By Beth Mole
Truffles, the homely fungal celebrities of the culinary world, have unseen help concocting their prized — and pricey — aromas.
Microbes that inhabit the subterranean mushrooms probably produce key chemicals that make truffles smell like truffles, according to a new analysis appearing online July 17 in Applied and Environmental Microbiology.
Certain microbes may help brew the signature scents that distinguish one truffle species from another, the authors suggest.The pleasant-smelling partners may also explain fluctuating fragrance within individual truffle species.
“There is big variability from season to season, from place to place,” says study coauthor Richard Splivallo, a chemist at Goethe University Frankfurt. A truffle species’ scent can change in both character and intensity, swaying prices that can reach thousands of dollars per kilogram.

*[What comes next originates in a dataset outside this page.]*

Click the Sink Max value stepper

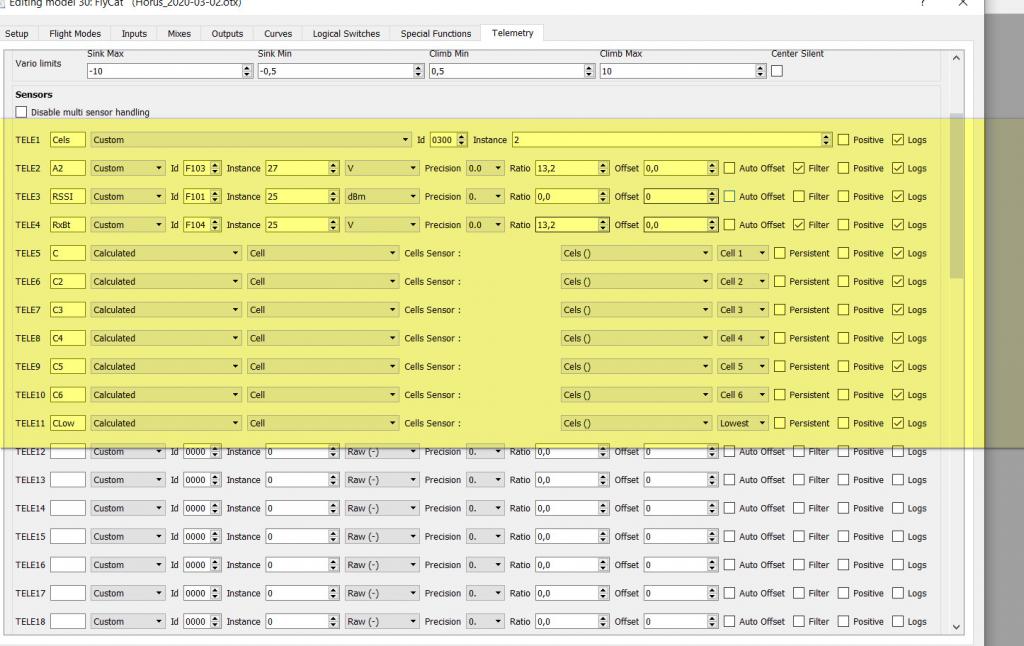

The mushrooms generally emit chemicals with an earthy, garlicky and sulfuric bouquet — making gourmands swoon worldwide. But some species also have nuanced notes, such as whiffs of rose. (Splivallo says comparing truffle aromas is like comparing Bordeaux and Burgundy wines.)
Truffle scent production and variability have long been a mystery (SN: 5/5/12, p. 16). Splivallo and colleagues had earlier data showing that microbes can be involved, but the researchers didn’t know to what extent.
Unable to grow truffles in the lab, the team dug up published data on odorous microbial compounds and four culinary truffles. The truffle data included the mushrooms’ genetic blueprints, volatile chemicals and microbial tenants. The researchers then linked truffle scents to individual microbes and to mushrooms that have the biochemical wherewithal to make those scents.
The general truffle smell is probably a collaborative effort between microbes and mushrooms, the researchers found. And microbes may help make signature truffle scents. The famed sulfuric aroma of a white Italian truffle, for instance, probably comes from a bacterial compound.
Splivallo and colleagues are now comparing microbes of fragrant and faint-smelling truffles to see if potentially fickle residents make the difference.
For fungal ecologists, including Antonietta Mello of the Italian National Research Council in Turin, the study could change the way people see truffles: not as gourmet fungi but microbe-mushroom mash-ups.